Note: Any quotes designated by an asterisk (*) come from that article.
Special thanks to the NCPH as inspiration for this series.
From the campaign's call to action: We believe that history --- both knowledge of the past and the practice of researching and making sense of what happened in the past --- is critically important to the wellbeing of individuals, communities, and the future of our nation.*
Our Communities- 4. Economic Development- History is a catalyst for economic growth.*
Historic preservation, restoration, and revitalization activities have long been recognized as vehicles for encouraging economic development. In a similar way to good schools, public parks, and sustainable mass transit, local and state governments have recognized that preserving and utilizing historic sites provides substantial economic benefits. Since 2005, the state of Indiana has issued development contracts related to historic revitalization totaling $21,264,190 (Indiana Economic Development Corporation Transparency Portal). These contracts come in the form of Community Revitalization Enhancement District Tax Credits (also known as CReED).
The purpose of the Community Revitalization Enhancement District Tax Credit (“CReED”) program is to enhance economic development and community revitalization in Indiana. The CReED program provides incentives to companies making investments for redevelopment or rehabilitation of property located in a designated community revitalization enhancement district in Indiana. Companies redeveloping in these designated districts can qualify for a tax credit for up to 25% of their investment. (IDEC Transparency Portal- "Fund Types")
Why would government institutions already strapped for cash choose to offer these tax incentives for restoring old buildings and sections of communities? Because it pays off in the long run.
According to Randall Mason (2005, File page 5), an Associate Professor of City and Regional Planning with the University of Pennsylvania, "Historic preservation is typically judged to be a sound investment.
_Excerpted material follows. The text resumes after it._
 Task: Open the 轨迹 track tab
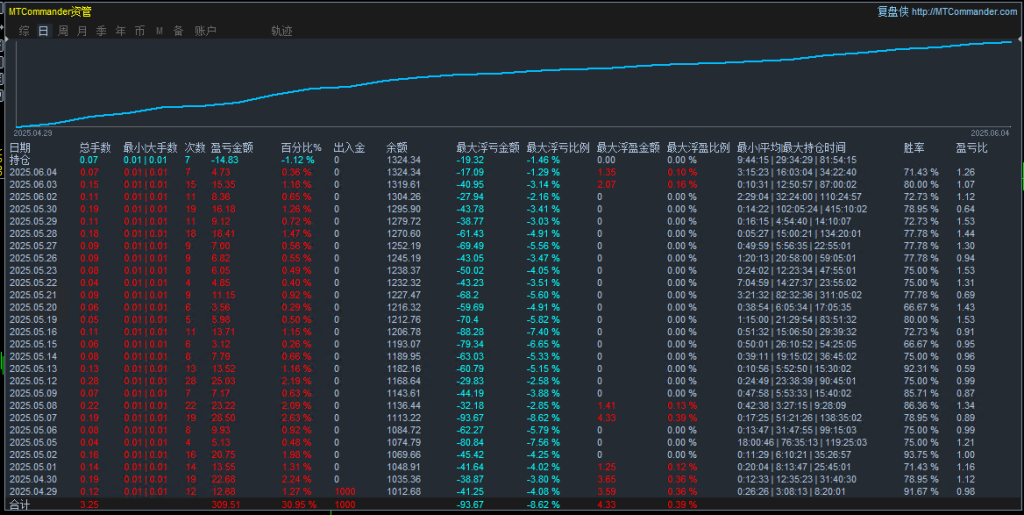(x=282, y=31)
By most accounts, it is more efficient and profitable to preserve a historic building than to construct a new one...Nearly any way the effects are measured, be they direct or indirect, historic preservation tends to yield significant benefits to the economy." (Mason's complete paper can be found here) Mason's assertions about efficiency and profitability make sense, and are evidenced in numerous locale's interests in developing "historic" downtown locations.
Not only does this preservation help communities establish traditions (see previous post about historic traditions) and maintain continuity of appearance, but also assists in making communities more traffic and visitor friendly by minimizing construction equipment related to tearing down and building structures.(For more information about historic downtown preservation see PlaceEconomics.) Additionally, it is often true that "they don't build them the way they used to" in that (barring advances in areas exposed to earthquakes and the like), historical structures often are built using materials which can last up to 100 years or more. There is a reason that most government buildings are built with brick, marble, and limestone. It lasts. Unlike the materials used in modern construction (which are chosen often based on financial considerations), the materials used in historic homes and buildings were typically chosen based on their longevity and integrity. With the incorporation of contemporary materials, these buildings will be here for generations to come.
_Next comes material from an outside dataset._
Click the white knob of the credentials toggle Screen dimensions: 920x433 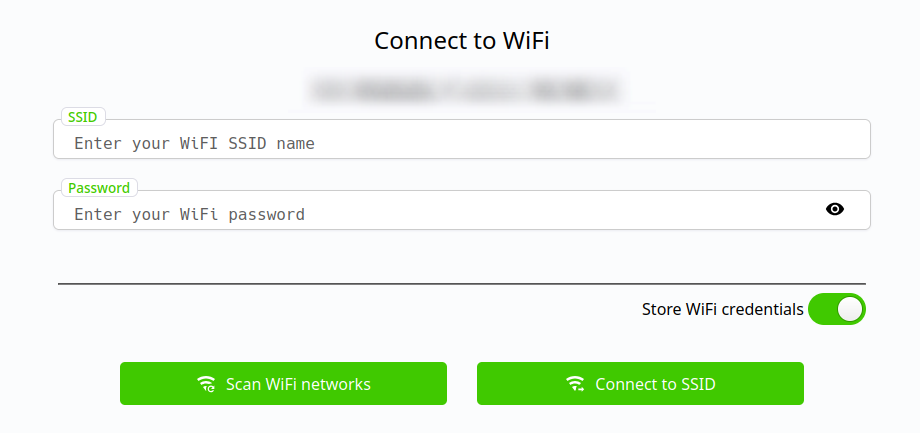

For a quick synopsis of some of the additional benefits of historic preservation on economic development, see the Preservation Action Council of San Jose's 12 Economic Benefits of Historic Preservation. For a more in depth analysis, see Mason's "The Economics of Historic Preservation" (link above) or Rypkema and Cheong's report to the Advisory Council on Historic Preservation, "Measuring Economic Impacts of Historic Preservation," (2011).